長元組合長、大局観のあるお話を有り難うございました。養殖事業者にとって苦しい場面であることは間違いありませんが、他方で農水省が7月に公表した「養殖業成長産業化総合戦略」では、生産、輸出とも極めて意欲的な目標が設定されています。皆様の前向きな取り組みに期待します。

6.関係者のコラム

今月は主婦連合会の副会長平野祐子様にお願いしました。平野様は主婦連の副会長と社会部部長の他数多くの公職をお努めで、先月30日に開催しましたMELミニ・ワークショップにも参加いただき消費者の立場からの貴重なご意見を頂きました。

「海を大切にすることは生活につながる」

主婦連合会
副会長 平野祐子

10年前には気候変動は遠い国の出来事のように受け止めていましたが、近年の災害が都市部にまで影響してきてぐーっと身近に意識せざるを得なくなりました。認知度がなかなか上がらないSDGsですが、某新聞社の今年3月のアンケートでは関心の高いベスト3は1位「3番目の目標:すべての人に健康と福祉を」2位「1番目の目標:貧困を無くそう」3位「13番目の目標:気候変動に具体的な対策を」でした。14番目の目標「海の豊さを守ろう」は男性23.2%、女性30.1%で5番目に高い関心でした。SDGsそのものへの関心は10代20代の若い世代が一番高く、若い世代の人たちは気候変動に対して大人たちより敏感に受け止めていると感じました。私は昨年9月「グローバル気候マーチ東京」に参加しました。集合場所の国連大学前にはベビーカーの赤ちゃん、小・中・高・大学生がグループや家族と、LGBTの方、車椅子の方、高齢者ご夫妻など、国境も超えて約2800人が集いました。世界では163ヶ国約400万人が参加したそうです。グレタ・トゥーンベリさんら若者からの呼びかけで実現したマーチで、学生たちはSNSでの呼びかけで参加したと話していました。一般的に消費者は情報に脆弱で、氾濫している情報の中からそれらがフェイクなのかの区別や判断は至難です。若者たちにはSNSなどを通して、情報を一気に共有する傾向が高いので、信頼の置ける情報発信をすると応えてくれそうです。今の魚の購買の傾向は、私の知人も含めて、店舗の鮮魚コーナーより、らでぃっしゅぼーや、生協などの宅配サービスを利用する人が増加しているようです。冷凍、真空パック、缶詰で半調理済みのものが好まれています。スーパーの魚売り場でも真空パックされたアクアパッツァ、アヒージョ、エスカベッシュなどが目につきます。これらは見た目にもカラフルでおしゃれ、さらにブロッコリー、いんげん、玉ねぎ、カラーピマンなどが入っていて一緒に野菜もとれます。食卓に上る魚料理の仕方の変化と消費者の意識に合わせて、半調理品の材料にMEL認証の魚、GAP取得の野菜を組み合わせた商品が並ぶと認知度も上がるかもしれません。待った無しの海洋資源の窮状をMEL認証の普及と共に人々に伝わることを切望します。

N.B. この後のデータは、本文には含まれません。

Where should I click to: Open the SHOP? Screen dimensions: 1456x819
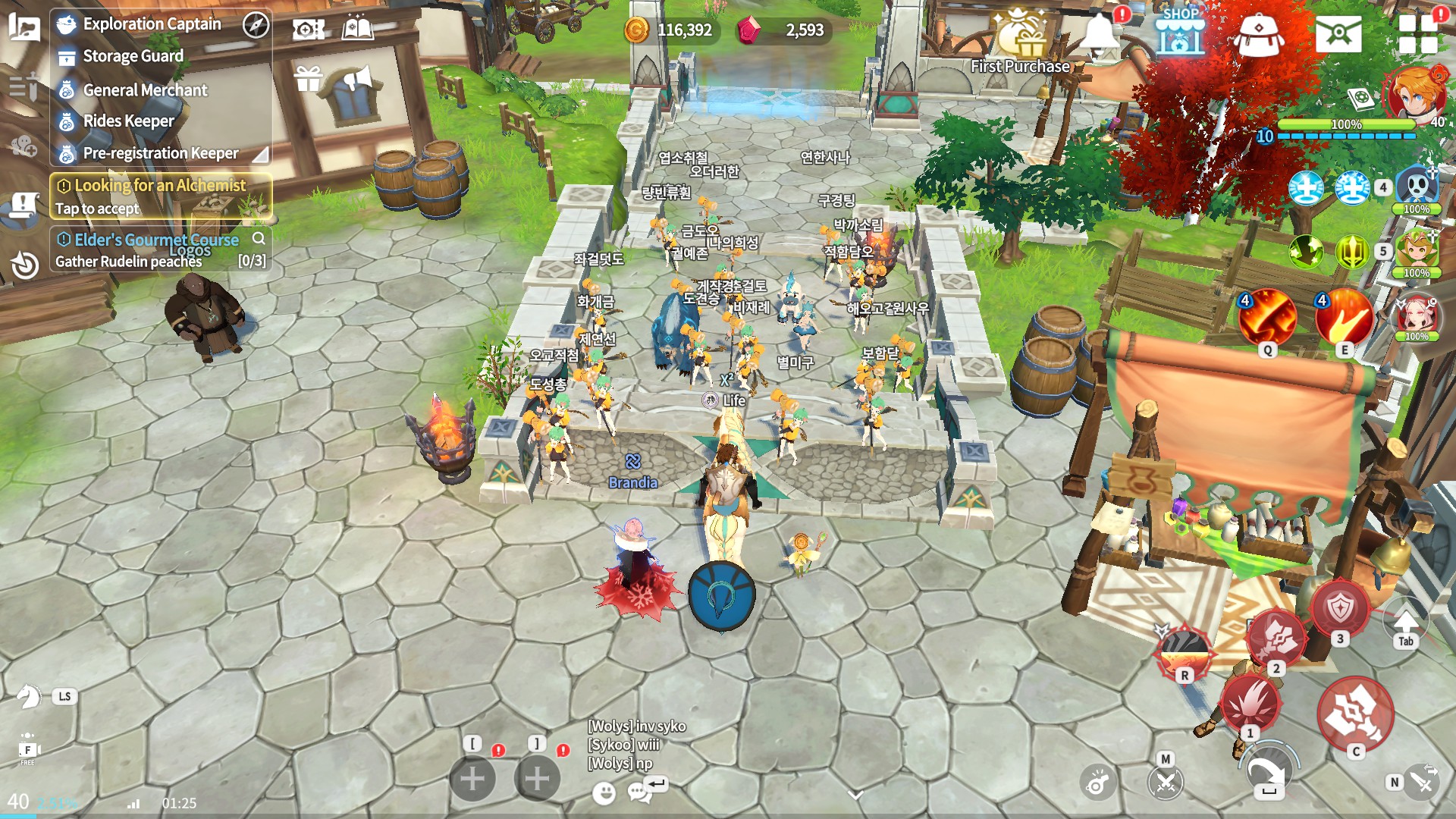pos(1180,33)
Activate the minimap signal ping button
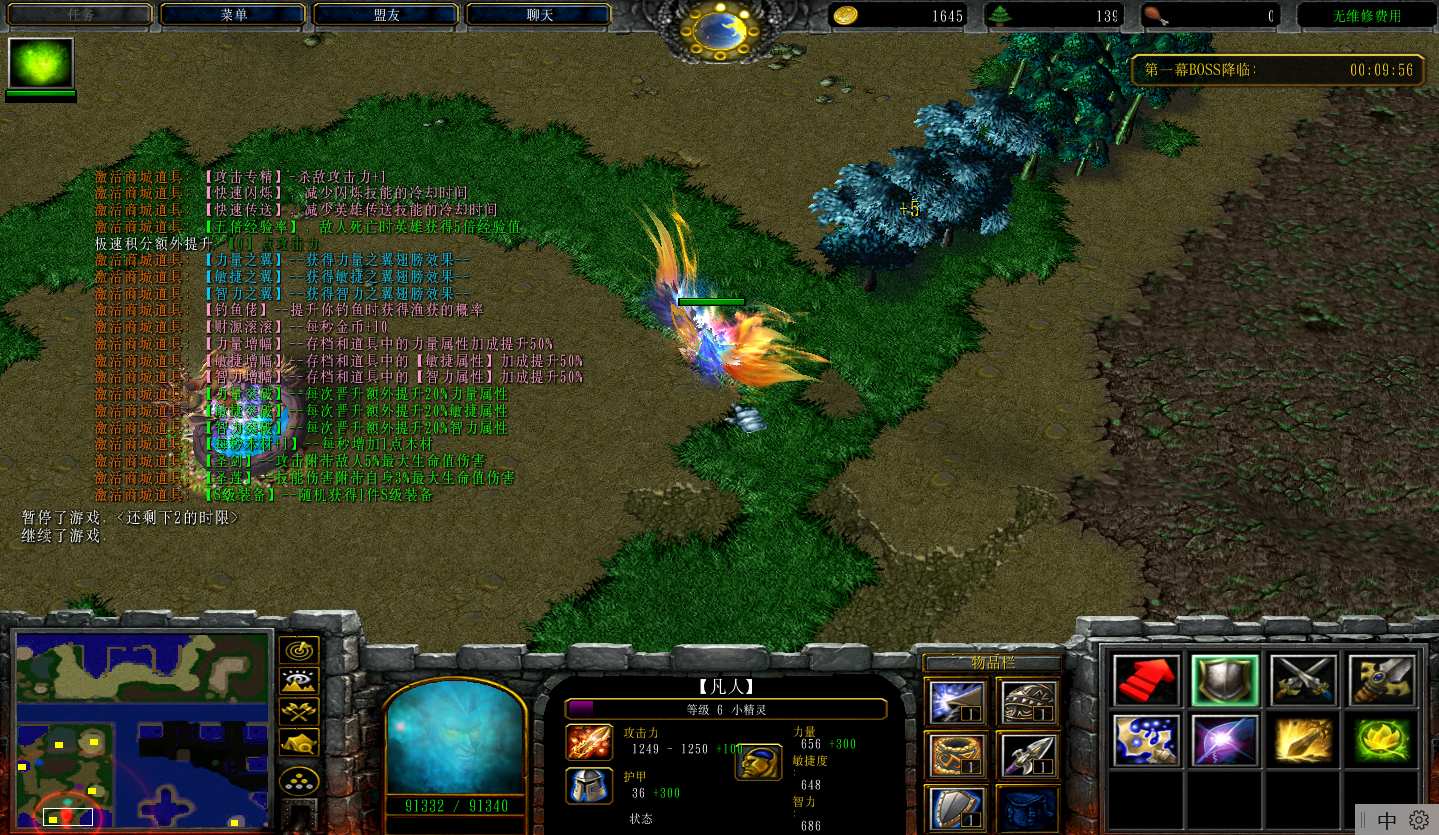The width and height of the screenshot is (1439, 835). click(299, 650)
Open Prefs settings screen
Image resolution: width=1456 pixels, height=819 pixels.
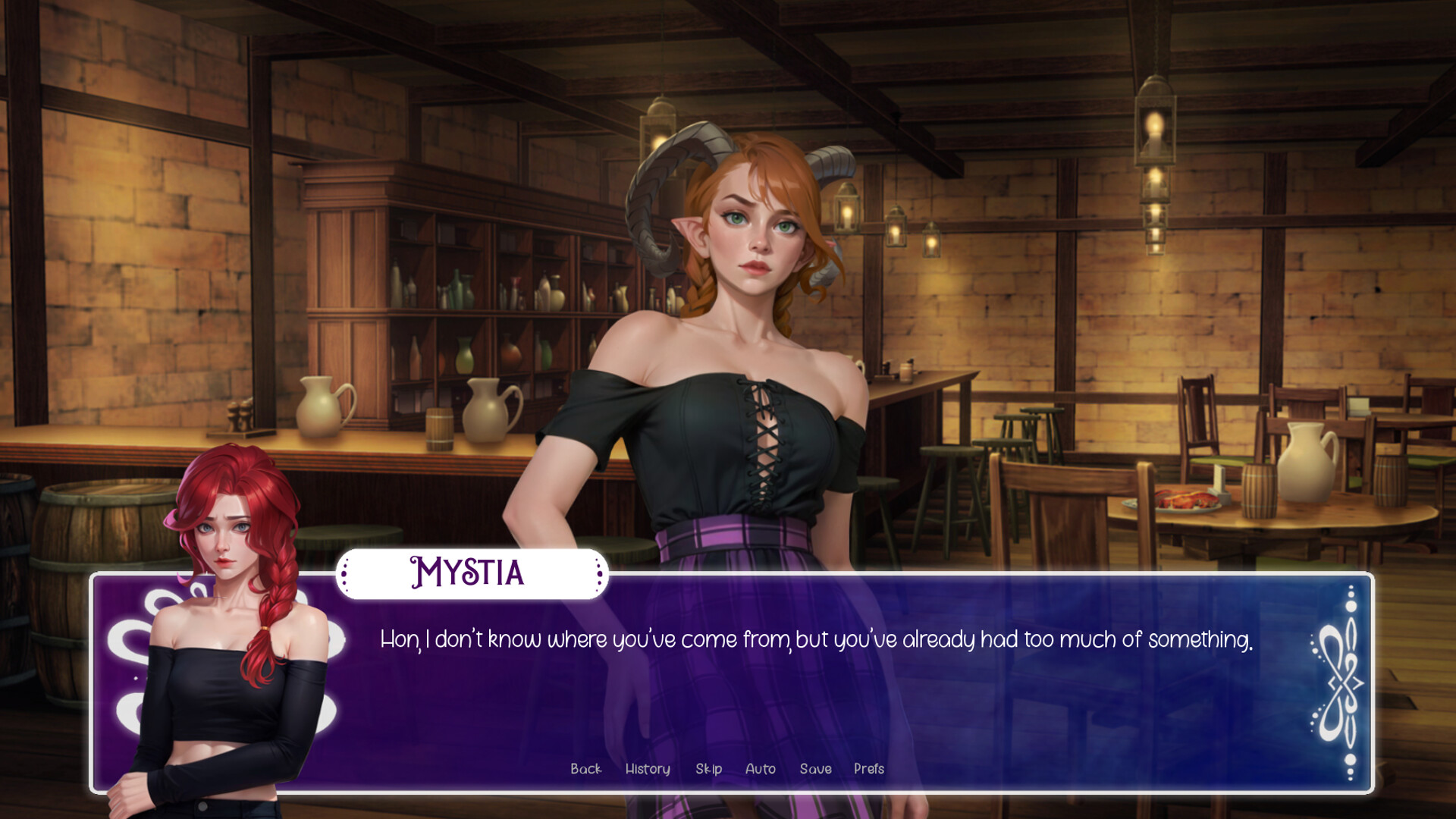pyautogui.click(x=868, y=769)
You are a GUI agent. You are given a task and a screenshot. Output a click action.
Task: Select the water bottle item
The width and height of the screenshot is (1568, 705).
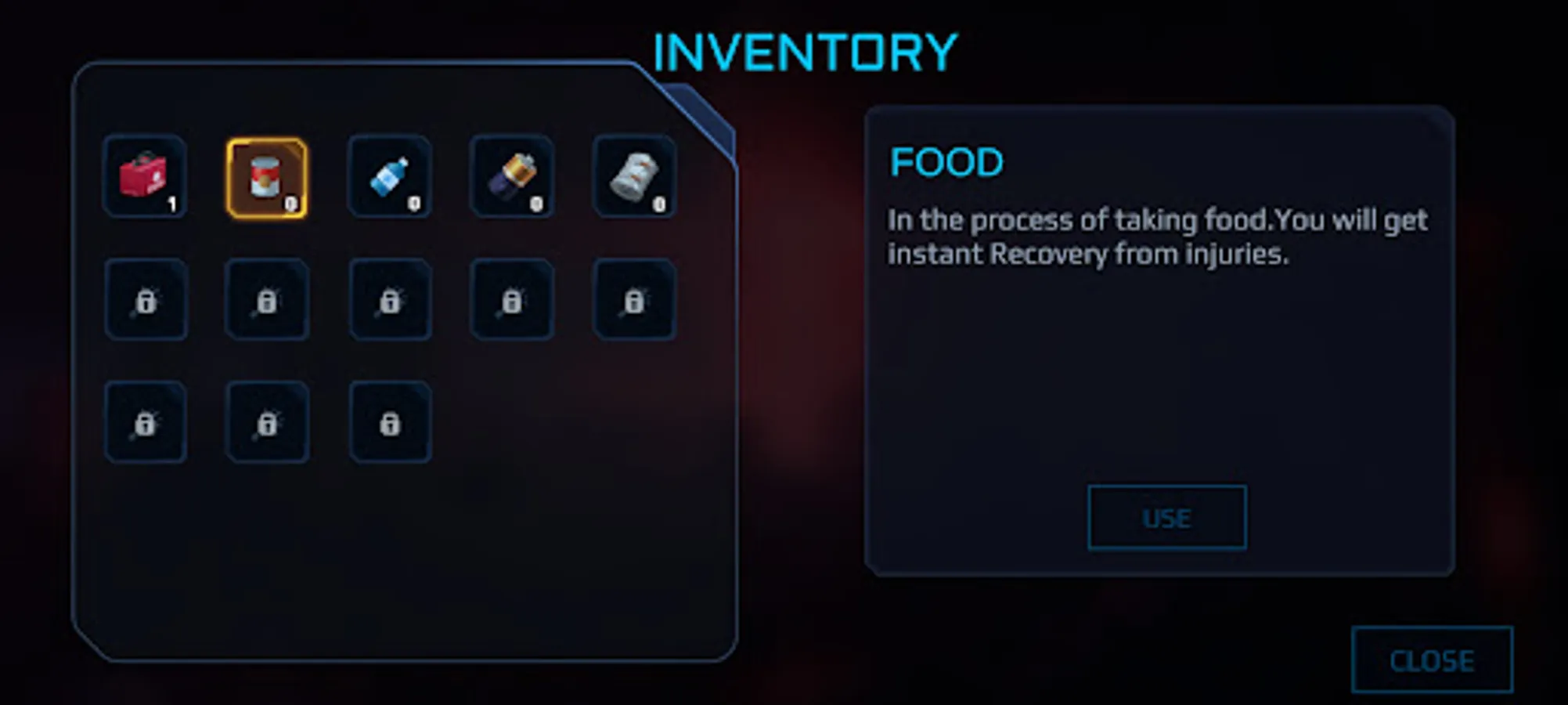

平野副会長有り難うございました。世界観と生活感がともに感じられるお話がとても大切に感じられました。先に開催されました、「水産エコラベルミニワークショップ」で議論となりました、消費者の「認証の価値」への評価につきましては、これからも議論と実践を重ねさせていただきたいと願っています。

 

長元組合長のお話にとり上げられました通り、今年のノーベル平和賞にWFP(国連世界食糧計画)が選ばれました。応援をしてきた一人として、関係の皆様にお祝いを申上げますとともに、各位の努力に心から敬意を表したいと思います。
消費者庁の調査では、エシカル消費(社会や環境に配慮した消費行動や、課題解決に取り組む事業者を商品の購買で応援すること)に関する興味は着実に増えていると報告されています。水産エコラベルはエシカル消費に応える仕組みとして、ポストコロナ社会にお役立ちする重要なカギであり、今後更なる盛り上がりに期待したいと思います。
昨日の東京の日の入りは午後4時53分。すっかり秋の深まりを感じます。
水産業にとって山場の暮れ商戦を前に、コロナとインフルエンザの重複流行が懸念されますが、皆様にはどうか十分な対応と準備をなさって下さい。